I mean, you're like my second best best friend we're so close I can't believe you'd do that to me
remember when u banged some random dude twice in the back restaurant room of the bar i work at with customers still there? and woke up with an enormous highschool-sized hickey this morning? no big deal.
How does, "Im sorry I was such an intoxicated bitch, I didn't mean anything I said" sound as an apology.
He locked about 20 beers in a suitcase and put it in the fridge. For a complete idiot, he's a goddamn genius.
dude you cant keep breaking into my house just to raid my fridge.. especially at 3AM.
I keep telling myself last night was not real, not real, not real. Then I remember I can't move. This hangover is too fucking real.
woke up wearing a canadian flag with the starting forward of the hockey team. i feel oddly patriotic
Get here, there are important joints to be smoked and pies to be eaten
I mentioned your name at this party and some girl started crying.
Okay... I just said "preach it" to the pokemon theme song.
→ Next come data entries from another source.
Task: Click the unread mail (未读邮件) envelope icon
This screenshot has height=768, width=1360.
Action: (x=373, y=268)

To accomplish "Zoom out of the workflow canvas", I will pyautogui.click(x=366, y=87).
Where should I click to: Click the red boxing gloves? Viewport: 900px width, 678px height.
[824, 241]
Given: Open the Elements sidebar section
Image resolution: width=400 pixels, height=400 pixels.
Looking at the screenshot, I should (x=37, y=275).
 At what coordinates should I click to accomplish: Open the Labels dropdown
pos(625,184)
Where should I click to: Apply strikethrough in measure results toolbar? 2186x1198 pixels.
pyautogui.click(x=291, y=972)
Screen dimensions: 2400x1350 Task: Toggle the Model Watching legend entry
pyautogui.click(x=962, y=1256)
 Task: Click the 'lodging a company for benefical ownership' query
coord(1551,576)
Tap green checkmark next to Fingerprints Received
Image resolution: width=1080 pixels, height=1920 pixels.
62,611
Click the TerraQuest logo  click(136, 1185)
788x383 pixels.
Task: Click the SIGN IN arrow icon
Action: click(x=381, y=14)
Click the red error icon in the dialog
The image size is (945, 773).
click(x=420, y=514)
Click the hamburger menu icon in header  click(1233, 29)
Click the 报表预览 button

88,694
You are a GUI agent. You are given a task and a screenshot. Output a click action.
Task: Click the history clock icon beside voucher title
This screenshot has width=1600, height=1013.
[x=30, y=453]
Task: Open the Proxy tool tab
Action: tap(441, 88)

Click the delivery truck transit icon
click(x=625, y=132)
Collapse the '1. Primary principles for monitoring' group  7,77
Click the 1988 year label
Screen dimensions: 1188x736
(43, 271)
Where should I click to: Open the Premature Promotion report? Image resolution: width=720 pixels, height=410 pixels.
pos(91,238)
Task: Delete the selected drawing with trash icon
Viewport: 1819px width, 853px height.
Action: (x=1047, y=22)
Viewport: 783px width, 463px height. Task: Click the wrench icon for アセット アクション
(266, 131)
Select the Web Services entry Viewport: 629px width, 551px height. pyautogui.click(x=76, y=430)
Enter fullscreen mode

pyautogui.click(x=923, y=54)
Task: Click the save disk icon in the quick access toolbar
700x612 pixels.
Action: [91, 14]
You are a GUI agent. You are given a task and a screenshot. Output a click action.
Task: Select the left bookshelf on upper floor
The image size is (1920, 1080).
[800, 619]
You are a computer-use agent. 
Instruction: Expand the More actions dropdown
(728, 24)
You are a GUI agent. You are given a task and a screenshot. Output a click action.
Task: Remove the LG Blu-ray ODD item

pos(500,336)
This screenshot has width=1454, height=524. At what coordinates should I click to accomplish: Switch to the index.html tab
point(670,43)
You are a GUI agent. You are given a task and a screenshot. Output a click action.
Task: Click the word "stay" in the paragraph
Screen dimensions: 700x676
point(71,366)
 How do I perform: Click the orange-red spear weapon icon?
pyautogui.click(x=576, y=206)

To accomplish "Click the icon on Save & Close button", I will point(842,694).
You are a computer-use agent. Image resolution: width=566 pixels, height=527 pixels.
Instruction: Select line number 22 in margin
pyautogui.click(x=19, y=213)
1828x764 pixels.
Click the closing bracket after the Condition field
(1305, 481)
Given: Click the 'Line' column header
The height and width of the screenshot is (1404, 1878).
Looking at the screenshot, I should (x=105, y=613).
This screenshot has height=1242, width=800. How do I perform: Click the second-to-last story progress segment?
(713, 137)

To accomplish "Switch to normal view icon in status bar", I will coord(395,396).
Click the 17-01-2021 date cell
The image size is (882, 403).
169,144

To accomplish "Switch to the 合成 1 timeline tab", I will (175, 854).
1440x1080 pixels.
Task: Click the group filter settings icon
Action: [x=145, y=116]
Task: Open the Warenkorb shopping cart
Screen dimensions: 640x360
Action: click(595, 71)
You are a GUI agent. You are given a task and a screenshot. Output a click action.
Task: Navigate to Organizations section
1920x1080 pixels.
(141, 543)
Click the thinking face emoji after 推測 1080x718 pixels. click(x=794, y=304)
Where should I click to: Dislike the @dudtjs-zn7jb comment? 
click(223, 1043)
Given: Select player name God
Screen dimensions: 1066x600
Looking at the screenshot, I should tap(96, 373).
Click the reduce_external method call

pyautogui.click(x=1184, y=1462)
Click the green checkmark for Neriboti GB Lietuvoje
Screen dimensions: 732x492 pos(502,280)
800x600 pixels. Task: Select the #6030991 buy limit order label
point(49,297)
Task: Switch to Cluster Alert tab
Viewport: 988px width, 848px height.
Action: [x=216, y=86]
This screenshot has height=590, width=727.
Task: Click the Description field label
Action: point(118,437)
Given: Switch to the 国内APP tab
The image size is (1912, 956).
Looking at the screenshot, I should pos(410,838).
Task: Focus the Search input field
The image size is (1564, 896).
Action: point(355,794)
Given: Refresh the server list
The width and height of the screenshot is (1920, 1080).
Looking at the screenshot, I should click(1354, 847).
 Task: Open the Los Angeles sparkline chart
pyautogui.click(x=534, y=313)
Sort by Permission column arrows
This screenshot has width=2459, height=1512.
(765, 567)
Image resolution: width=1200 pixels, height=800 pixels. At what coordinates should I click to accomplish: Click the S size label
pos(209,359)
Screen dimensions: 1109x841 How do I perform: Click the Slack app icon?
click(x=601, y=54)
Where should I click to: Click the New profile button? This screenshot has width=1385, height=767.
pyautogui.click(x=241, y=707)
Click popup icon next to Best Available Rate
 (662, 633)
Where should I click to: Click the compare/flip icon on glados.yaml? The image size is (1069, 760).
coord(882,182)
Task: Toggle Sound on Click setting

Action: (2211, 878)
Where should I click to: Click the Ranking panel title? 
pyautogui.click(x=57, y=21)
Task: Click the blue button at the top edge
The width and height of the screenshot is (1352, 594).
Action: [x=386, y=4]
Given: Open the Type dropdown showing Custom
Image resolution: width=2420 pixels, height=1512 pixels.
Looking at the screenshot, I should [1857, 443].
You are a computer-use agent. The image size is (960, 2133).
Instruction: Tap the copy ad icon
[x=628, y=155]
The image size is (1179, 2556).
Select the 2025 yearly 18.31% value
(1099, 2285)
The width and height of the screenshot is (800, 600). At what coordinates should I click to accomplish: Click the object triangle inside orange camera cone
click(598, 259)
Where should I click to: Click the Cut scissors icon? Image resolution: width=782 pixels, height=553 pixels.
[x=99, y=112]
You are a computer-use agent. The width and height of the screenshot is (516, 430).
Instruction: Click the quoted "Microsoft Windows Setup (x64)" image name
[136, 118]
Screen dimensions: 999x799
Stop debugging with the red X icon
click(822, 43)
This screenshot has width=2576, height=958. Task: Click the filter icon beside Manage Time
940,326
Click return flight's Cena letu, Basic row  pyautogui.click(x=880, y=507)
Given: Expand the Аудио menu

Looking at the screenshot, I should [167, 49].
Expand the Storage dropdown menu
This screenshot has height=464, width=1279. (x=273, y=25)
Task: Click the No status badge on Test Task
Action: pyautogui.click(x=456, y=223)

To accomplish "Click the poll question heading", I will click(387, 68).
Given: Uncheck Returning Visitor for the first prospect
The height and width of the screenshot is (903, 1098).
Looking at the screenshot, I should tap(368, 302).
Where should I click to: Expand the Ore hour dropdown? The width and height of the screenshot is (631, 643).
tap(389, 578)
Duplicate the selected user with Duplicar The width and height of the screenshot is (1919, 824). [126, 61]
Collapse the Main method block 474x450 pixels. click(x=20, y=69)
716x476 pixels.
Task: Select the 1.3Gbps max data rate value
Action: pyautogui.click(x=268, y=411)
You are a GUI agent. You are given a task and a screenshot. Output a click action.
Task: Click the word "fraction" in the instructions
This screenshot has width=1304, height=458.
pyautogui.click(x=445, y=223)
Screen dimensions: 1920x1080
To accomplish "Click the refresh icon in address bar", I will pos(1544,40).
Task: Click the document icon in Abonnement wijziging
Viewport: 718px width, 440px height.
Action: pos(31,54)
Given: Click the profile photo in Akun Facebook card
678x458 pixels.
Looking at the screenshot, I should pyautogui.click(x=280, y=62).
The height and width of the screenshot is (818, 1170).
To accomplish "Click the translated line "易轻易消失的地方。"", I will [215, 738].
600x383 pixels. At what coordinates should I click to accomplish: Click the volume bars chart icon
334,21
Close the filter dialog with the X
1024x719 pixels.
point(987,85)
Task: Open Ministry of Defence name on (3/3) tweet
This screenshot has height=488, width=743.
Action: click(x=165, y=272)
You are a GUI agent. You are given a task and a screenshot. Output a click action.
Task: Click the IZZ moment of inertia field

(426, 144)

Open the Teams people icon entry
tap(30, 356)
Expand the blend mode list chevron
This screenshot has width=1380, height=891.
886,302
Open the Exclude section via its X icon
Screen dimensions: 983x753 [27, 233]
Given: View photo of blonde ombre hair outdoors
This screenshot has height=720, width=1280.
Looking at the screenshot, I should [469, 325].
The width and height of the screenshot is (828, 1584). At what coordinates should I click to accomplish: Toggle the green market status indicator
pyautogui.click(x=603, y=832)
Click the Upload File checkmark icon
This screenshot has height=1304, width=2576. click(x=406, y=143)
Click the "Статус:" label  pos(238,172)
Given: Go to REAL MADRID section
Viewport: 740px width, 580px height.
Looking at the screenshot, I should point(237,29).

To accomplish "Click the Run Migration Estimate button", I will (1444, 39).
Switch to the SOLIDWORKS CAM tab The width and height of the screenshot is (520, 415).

I'm hammered.
How the fuck can he download so much porn but not know how to find the Skype app?
Other than trying to finger me on the couch in the middle of the bar a few times, you were fine.
We just had can't-look-you-in-the-eye sex and it was still surprisingly good
Life if anyone rolls up to my funeral with shitty weed get them out of there
I must stop trying to make out with my friends when I'm hammered.